**ABOUT THIS EXERCISE:**
For each entry below, output it exactly as it stands.

[Items listed in a dataset]
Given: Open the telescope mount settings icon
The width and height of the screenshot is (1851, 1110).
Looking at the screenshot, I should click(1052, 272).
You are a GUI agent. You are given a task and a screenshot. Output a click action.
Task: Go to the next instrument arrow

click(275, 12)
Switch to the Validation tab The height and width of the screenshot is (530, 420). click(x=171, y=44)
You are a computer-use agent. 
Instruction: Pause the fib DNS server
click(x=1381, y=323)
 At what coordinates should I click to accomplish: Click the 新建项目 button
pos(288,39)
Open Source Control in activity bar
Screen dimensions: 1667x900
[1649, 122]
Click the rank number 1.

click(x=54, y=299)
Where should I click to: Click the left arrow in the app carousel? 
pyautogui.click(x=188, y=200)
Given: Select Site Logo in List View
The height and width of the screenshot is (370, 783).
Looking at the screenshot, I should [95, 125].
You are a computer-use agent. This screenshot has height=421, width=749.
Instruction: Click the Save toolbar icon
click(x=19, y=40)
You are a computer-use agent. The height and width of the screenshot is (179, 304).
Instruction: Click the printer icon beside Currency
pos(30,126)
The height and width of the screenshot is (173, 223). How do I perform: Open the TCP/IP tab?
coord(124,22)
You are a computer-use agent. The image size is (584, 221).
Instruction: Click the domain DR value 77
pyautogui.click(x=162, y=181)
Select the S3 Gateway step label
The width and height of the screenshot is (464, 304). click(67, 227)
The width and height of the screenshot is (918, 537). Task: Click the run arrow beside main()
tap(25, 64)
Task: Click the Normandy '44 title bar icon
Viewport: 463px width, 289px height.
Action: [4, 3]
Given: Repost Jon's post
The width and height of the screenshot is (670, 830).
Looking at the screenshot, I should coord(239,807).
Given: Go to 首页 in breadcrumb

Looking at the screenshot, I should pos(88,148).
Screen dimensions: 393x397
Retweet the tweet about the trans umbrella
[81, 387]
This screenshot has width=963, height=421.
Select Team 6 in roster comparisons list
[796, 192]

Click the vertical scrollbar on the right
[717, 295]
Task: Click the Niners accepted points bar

**COMPLETED EXERCISE:**
Given: Open the telescope mount settings icon
The width and height of the screenshot is (1851, 1110).
Looking at the screenshot, I should click(1052, 272).
You are a GUI agent. You are given a task and a screenshot. Output a click action.
Task: Go to the next instrument arrow

click(275, 12)
Switch to the Validation tab The height and width of the screenshot is (530, 420). click(x=171, y=44)
You are a computer-use agent. 
Instruction: Pause the fib DNS server
click(x=1381, y=323)
 At what coordinates should I click to accomplish: Click the 新建项目 button
pos(288,39)
Open Source Control in activity bar
Screen dimensions: 1667x900
[1649, 122]
Click the rank number 1.

click(x=54, y=299)
Where should I click to: Click the left arrow in the app carousel? 
pyautogui.click(x=188, y=200)
Given: Select Site Logo in List View
The height and width of the screenshot is (370, 783).
Looking at the screenshot, I should [95, 125].
You are a computer-use agent. This screenshot has height=421, width=749.
Instruction: Click the Save toolbar icon
click(x=19, y=40)
You are a computer-use agent. The height and width of the screenshot is (179, 304).
Instruction: Click the printer icon beside Currency
pos(30,126)
The height and width of the screenshot is (173, 223). How do I perform: Open the TCP/IP tab?
coord(124,22)
You are a computer-use agent. The image size is (584, 221).
Instruction: Click the domain DR value 77
pyautogui.click(x=162, y=181)
Select the S3 Gateway step label
The width and height of the screenshot is (464, 304). click(67, 227)
The width and height of the screenshot is (918, 537). Task: Click the run arrow beside main()
tap(25, 64)
Task: Click the Normandy '44 title bar icon
Viewport: 463px width, 289px height.
Action: [4, 3]
Given: Repost Jon's post
The width and height of the screenshot is (670, 830).
Looking at the screenshot, I should coord(239,807).
Given: Go to 首页 in breadcrumb

Looking at the screenshot, I should pos(88,148).
Screen dimensions: 393x397
Retweet the tweet about the trans umbrella
[81, 387]
This screenshot has width=963, height=421.
Select Team 6 in roster comparisons list
[796, 192]

Click the vertical scrollbar on the right
[717, 295]
Task: Click the Niners accepted points bar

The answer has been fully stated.